An Auckland Council decision to replace rates remission on privately-owned conservation land with a grants system is being challenged by the QEII National Trust (QEII), a charitable trust that works with landowners to protect natural heritage sites with covenants.
The trust believes that having to apply for a grant, rather than receiving automatic rates remission, may put people off setting aside land for covenants, which permanently protect the land. There are currently 131 registered open space covenants in Rodney, covering more than 3600 hectares.
QEII chief executive Mike Jebson said covenants offered more protection than a national park and landowners who used them to conserve their land deserved continued automatic rates remission, as they had effectively given away their use and development rights in the public interest.
“We’re really disappointed in this decision and we’re currently considering all options, including legal action,” he said.
Council’s financial policy manager, Andrew Duncan, said the changes had been brought in because rates remission policies had previously been uneven throughout Auckland, ranging from 100 per cent for QEII covenanted land in some areas, including Rodney, down to 10 per cent in others.
He said all properties currently receiving a rates remission for natural heritage would continue to receive the same level of financial support for three years, in the form of a grant credited to their rate account. After that, a $200,000 regional grants scheme would come in to play, with Council officers pledging to work with QEII on options for its development.
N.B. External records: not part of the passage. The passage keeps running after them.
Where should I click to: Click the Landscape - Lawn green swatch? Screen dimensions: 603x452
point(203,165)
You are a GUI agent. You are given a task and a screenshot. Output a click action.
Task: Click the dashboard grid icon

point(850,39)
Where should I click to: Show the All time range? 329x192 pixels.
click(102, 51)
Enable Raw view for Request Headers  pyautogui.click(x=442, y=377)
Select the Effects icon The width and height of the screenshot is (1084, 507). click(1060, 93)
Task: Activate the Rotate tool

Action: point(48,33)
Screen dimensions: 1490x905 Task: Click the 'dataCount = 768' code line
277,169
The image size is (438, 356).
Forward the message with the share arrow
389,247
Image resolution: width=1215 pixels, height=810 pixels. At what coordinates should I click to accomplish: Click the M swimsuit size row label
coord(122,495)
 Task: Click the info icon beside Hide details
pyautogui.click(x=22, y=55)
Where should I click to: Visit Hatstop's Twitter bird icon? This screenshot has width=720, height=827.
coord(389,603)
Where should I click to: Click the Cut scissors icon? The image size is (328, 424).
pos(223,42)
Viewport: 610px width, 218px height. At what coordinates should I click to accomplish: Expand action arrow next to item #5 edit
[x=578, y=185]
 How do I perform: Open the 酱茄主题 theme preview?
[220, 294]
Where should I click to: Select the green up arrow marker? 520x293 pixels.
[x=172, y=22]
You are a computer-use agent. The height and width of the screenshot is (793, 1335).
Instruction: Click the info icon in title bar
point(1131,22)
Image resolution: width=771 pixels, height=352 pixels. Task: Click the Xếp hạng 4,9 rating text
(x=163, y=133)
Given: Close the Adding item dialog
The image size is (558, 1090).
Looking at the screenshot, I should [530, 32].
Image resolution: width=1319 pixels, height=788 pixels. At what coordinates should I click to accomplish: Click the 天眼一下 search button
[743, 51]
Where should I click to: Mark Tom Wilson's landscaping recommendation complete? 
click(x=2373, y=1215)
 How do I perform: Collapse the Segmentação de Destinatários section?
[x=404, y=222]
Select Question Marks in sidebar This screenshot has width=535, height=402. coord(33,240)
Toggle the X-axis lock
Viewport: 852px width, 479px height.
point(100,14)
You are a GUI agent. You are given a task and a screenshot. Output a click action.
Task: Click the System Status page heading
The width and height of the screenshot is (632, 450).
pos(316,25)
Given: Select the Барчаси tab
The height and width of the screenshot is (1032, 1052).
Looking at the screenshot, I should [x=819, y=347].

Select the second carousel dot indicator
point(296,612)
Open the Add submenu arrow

However, Mike Jebson said that while the trust appreciated Council’s commitment to work with them, the best approach to encourage protection of private land was to give full rates remission on all QEII covenants, as well as targeted grants for habitat protection and conservation.
“We believe Auckland Council has incorrectly interpreted the law, as QEII covenanted land is automatically non-rateable under the Local Government (Rating) Act 2002, and the Council charging rates on land protected with the QEII National Trust is contrary to that Act,” he said. “We regret that
Council ignored the many submissions it received seeking that it maintain rates remission and extends it to all QEII covenanted areas in their region.”
Councillor Greg Sayers agreed, saying the options developed by Council should include both rates remission and grants or, at the very least, that full rates remission should be maintained.
“Landowners with covenants on their land make a significant contribution to conservation by protecting biodiversity and conservation, and Council should be acknowledging that,” he said.